**DIRECTIONS FOR THIS TASK:** Please print, exactly as written, the line containing "Click the browser URL address text" and each line after it through the end of the material; pictures stay out.

**EXCERPTED DATA:**
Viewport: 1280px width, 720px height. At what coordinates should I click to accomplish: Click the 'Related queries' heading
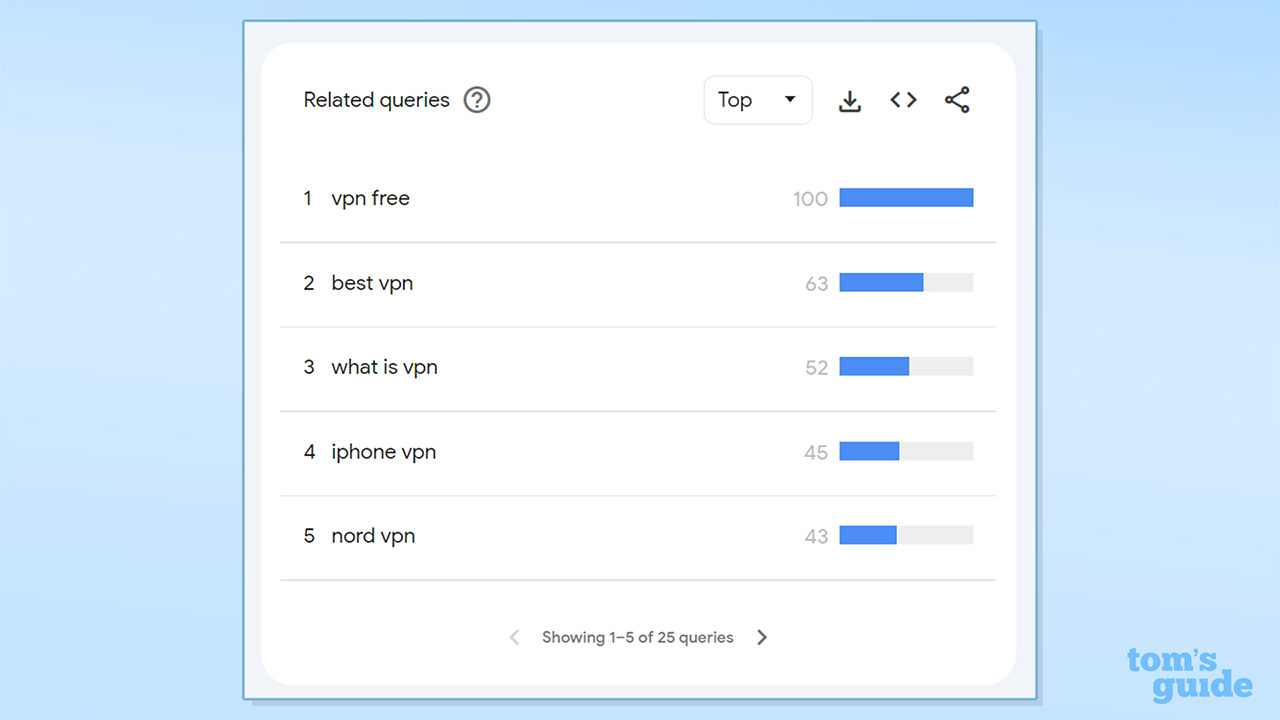(376, 100)
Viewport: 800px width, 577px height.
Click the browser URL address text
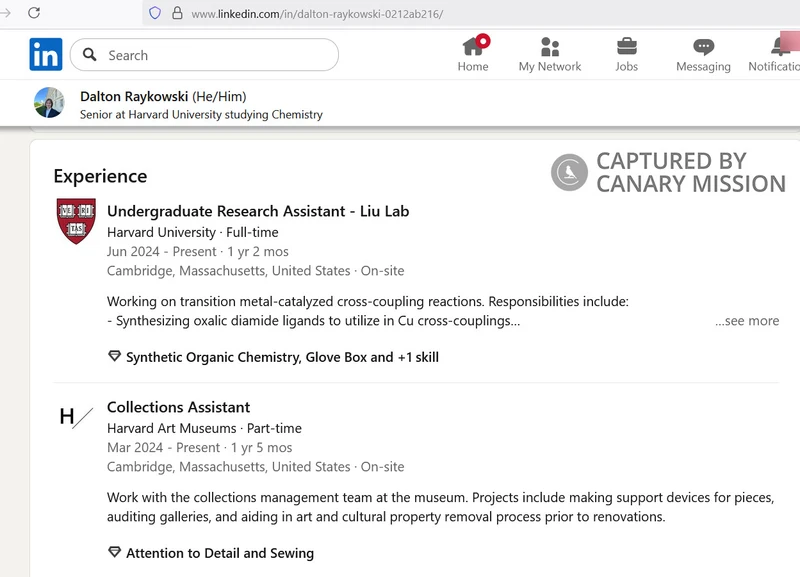click(x=316, y=14)
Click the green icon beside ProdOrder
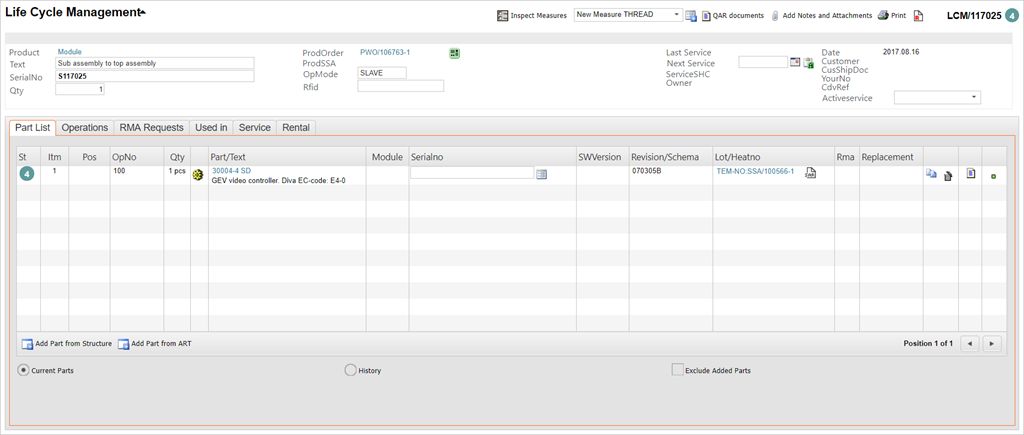This screenshot has height=435, width=1024. coord(454,52)
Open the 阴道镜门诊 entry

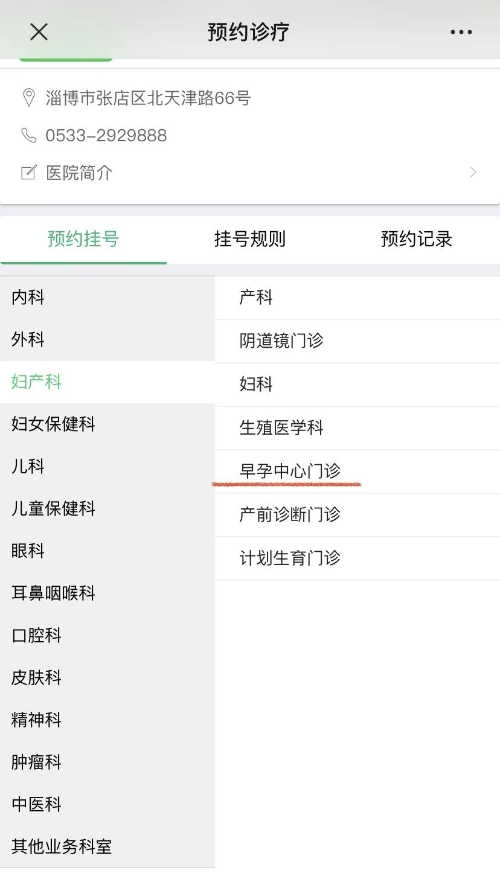click(x=358, y=341)
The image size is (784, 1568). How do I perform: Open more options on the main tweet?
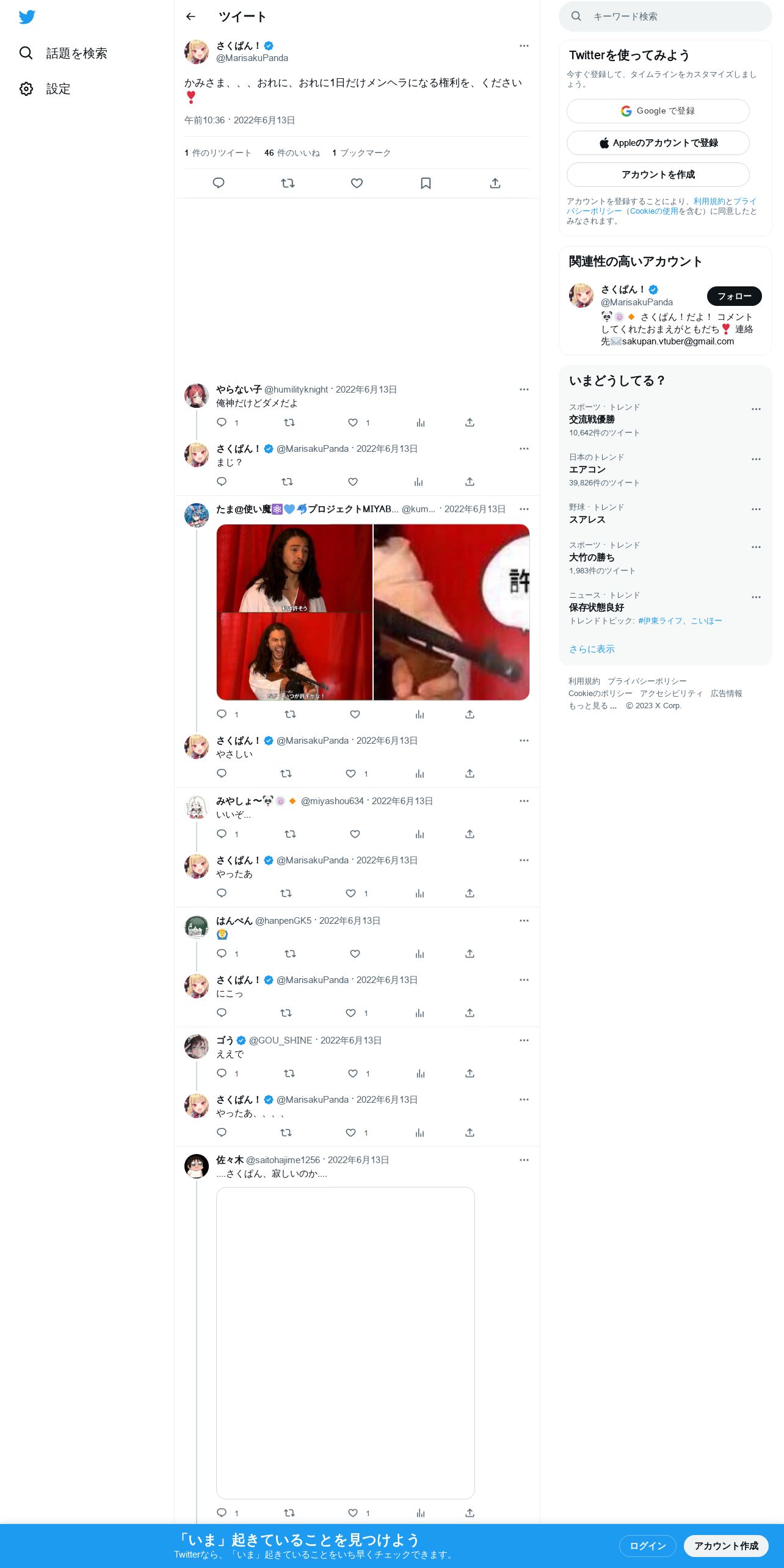pos(524,46)
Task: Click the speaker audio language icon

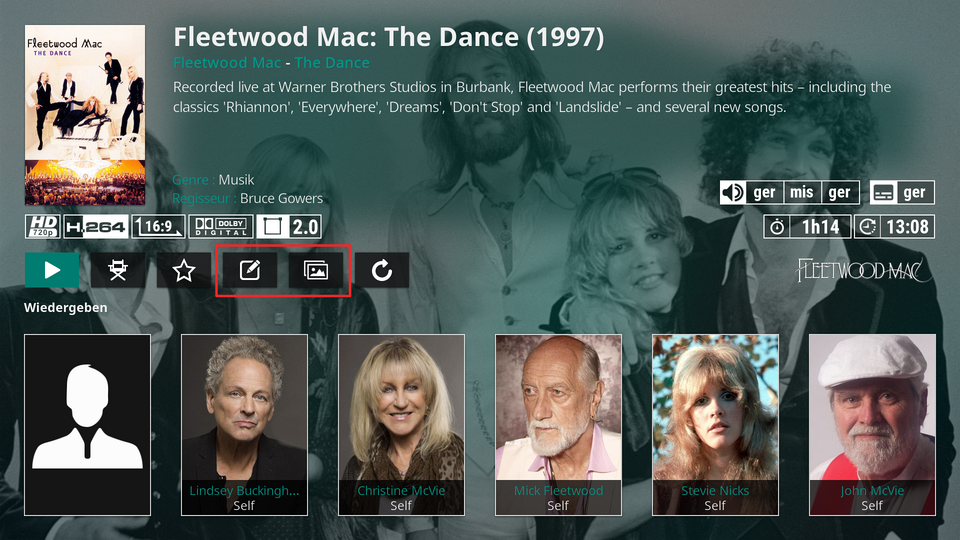Action: (733, 192)
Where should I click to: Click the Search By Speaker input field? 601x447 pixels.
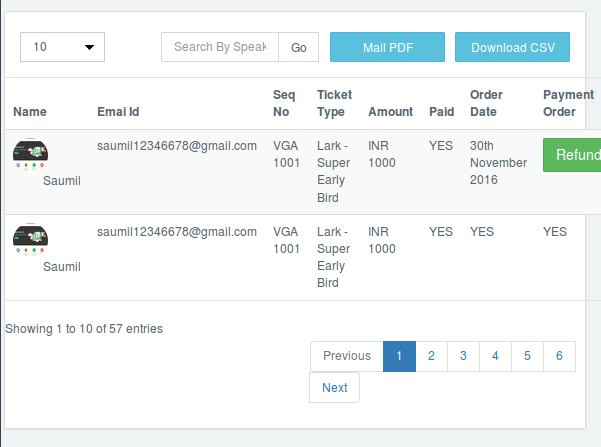click(x=220, y=47)
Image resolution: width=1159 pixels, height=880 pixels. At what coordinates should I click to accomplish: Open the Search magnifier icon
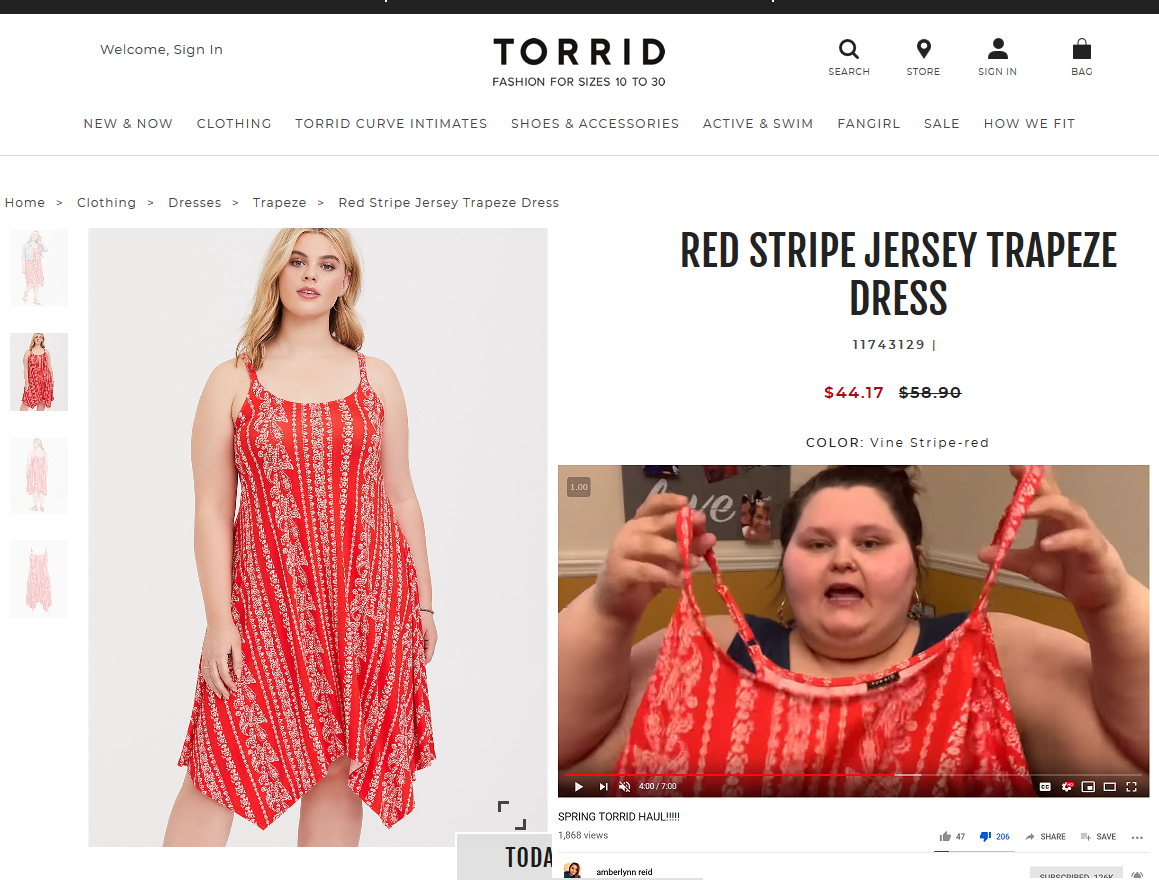tap(849, 50)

**EXPECTED ANSWER:**
Click the browser URL address text
click(x=316, y=14)
Click the green icon beside ProdOrder
This screenshot has height=435, width=1024. coord(454,52)
Open the 阴道镜门诊 entry

click(x=358, y=341)
The image size is (784, 1568). How do I perform: Open more options on the main tweet?
pos(524,46)
Task: Click the speaker audio language icon

Action: (733, 192)
Where should I click to: Click the Search By Speaker input field? 601x447 pixels.
click(x=220, y=47)
Image resolution: width=1159 pixels, height=880 pixels. At what coordinates should I click to accomplish: Open the Search magnifier icon
tap(849, 50)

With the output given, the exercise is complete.